(Data entries)
++++++

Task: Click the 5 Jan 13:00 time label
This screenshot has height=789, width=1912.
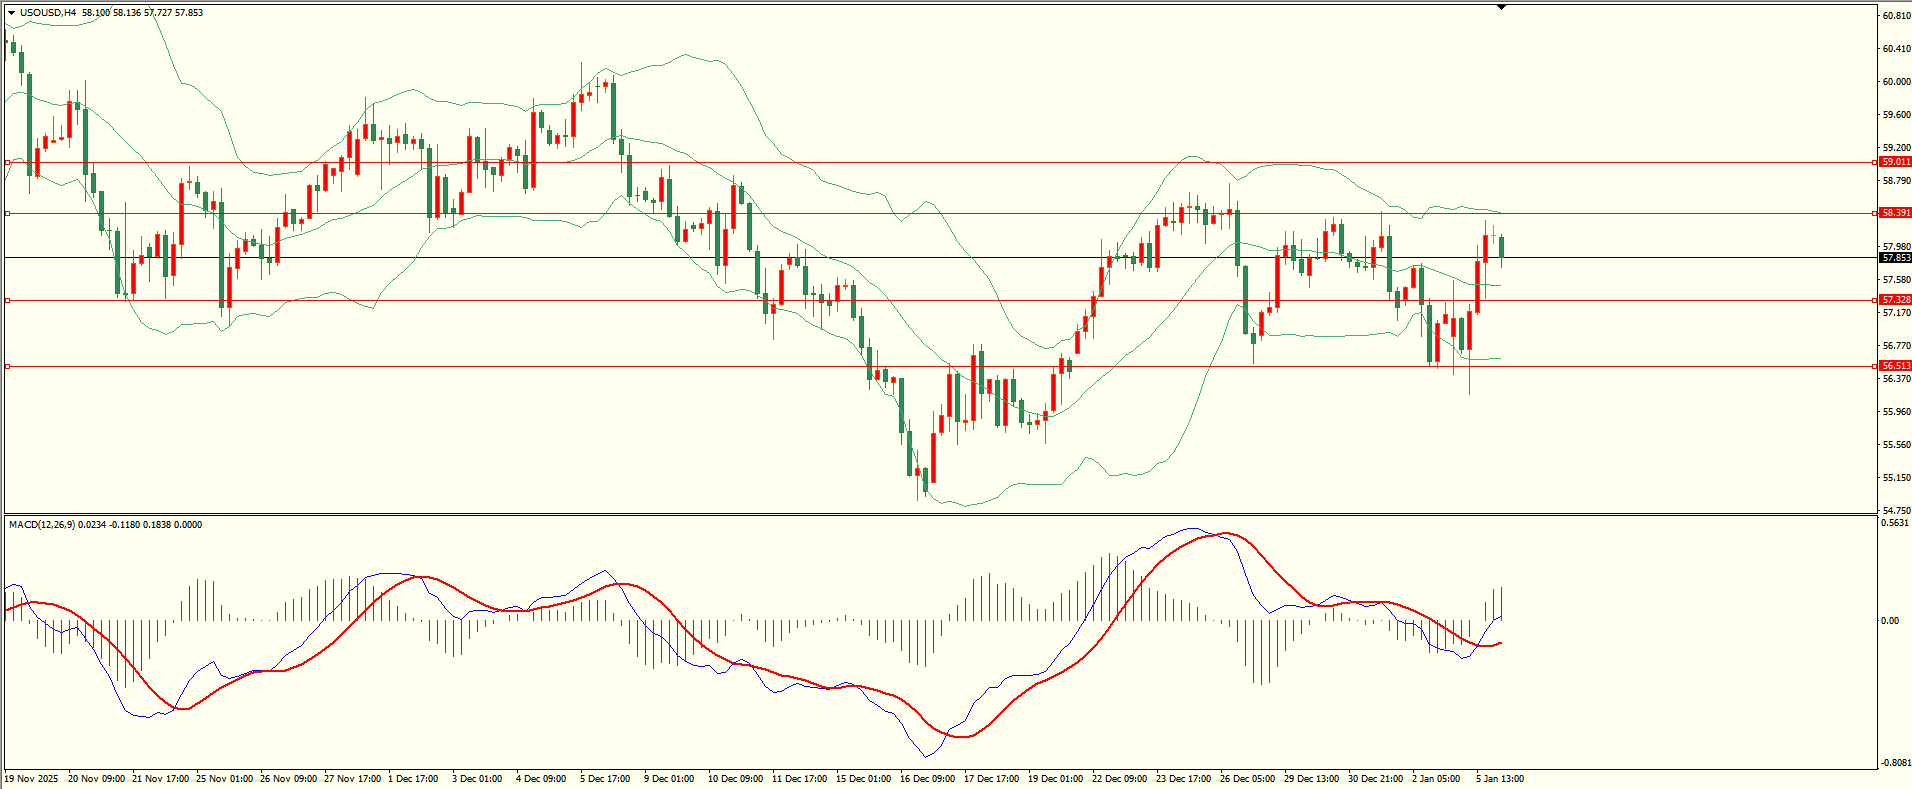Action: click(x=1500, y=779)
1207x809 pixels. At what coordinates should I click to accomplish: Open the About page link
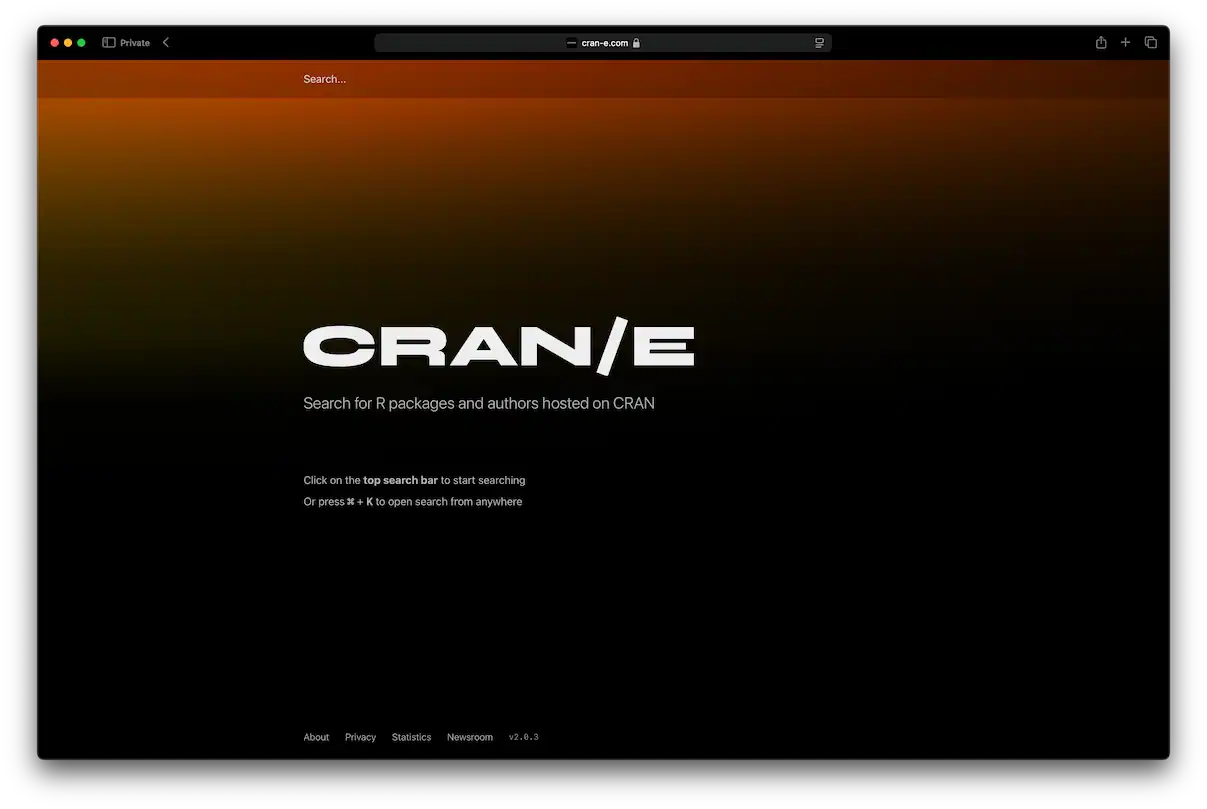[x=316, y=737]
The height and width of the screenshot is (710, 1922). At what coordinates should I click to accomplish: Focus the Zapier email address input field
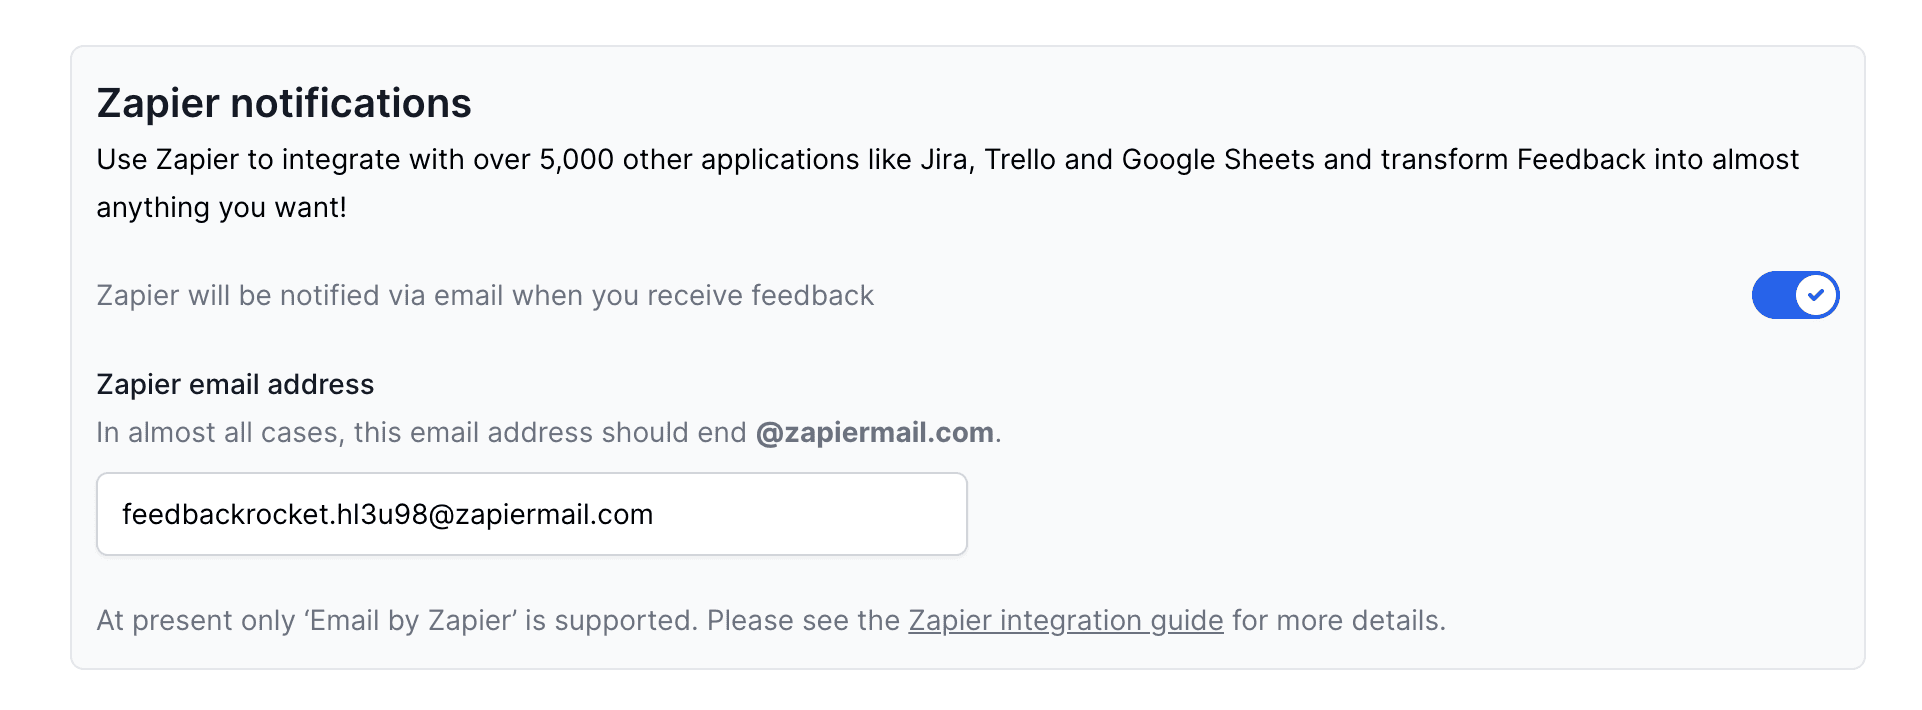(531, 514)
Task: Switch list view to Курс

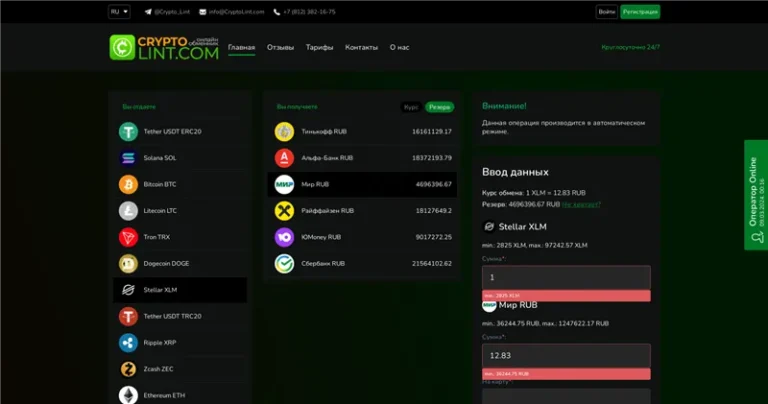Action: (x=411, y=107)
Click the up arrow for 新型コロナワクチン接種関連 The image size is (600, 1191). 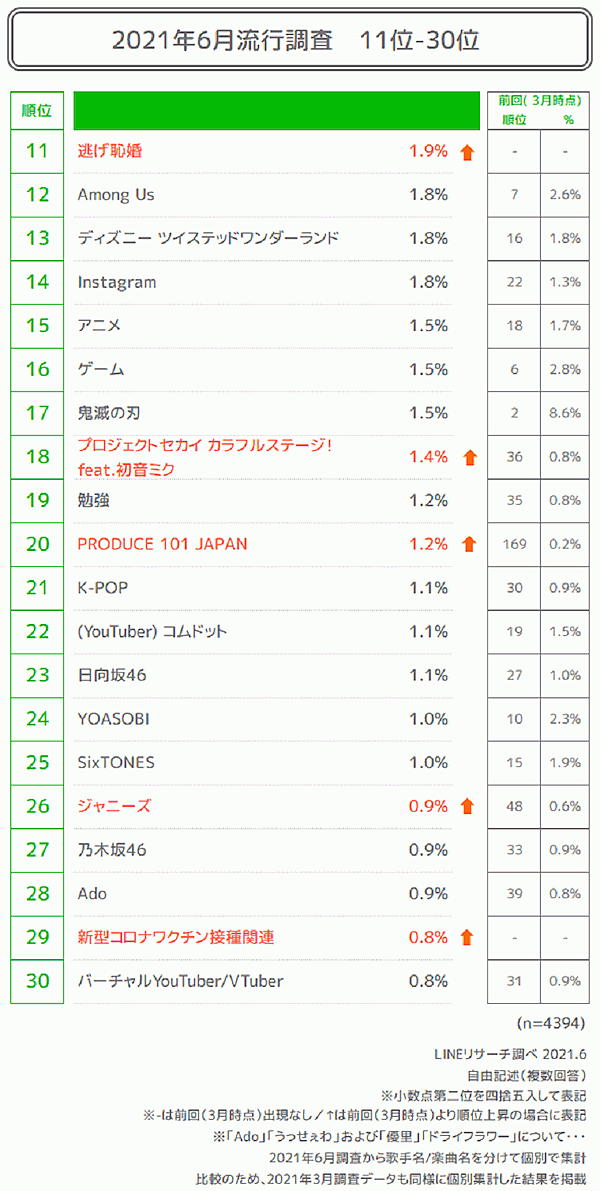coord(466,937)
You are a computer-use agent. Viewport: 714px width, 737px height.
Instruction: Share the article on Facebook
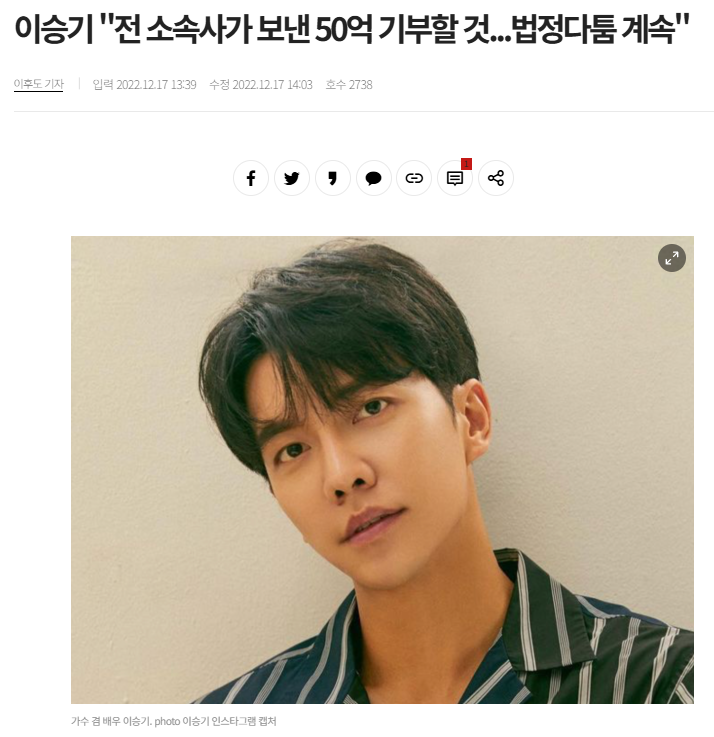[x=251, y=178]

++++++

◆ PROMPT:
Your reply should consist only of the lines running from the line with "You are a computer-use" to the end of the entries, both included, copied exactly and without any pictures.

◆ RESPONSE BELOW:
You are a computer-use agent. Viewport: 714px width, 737px height.
Instruction: Share the article on Facebook
[x=251, y=178]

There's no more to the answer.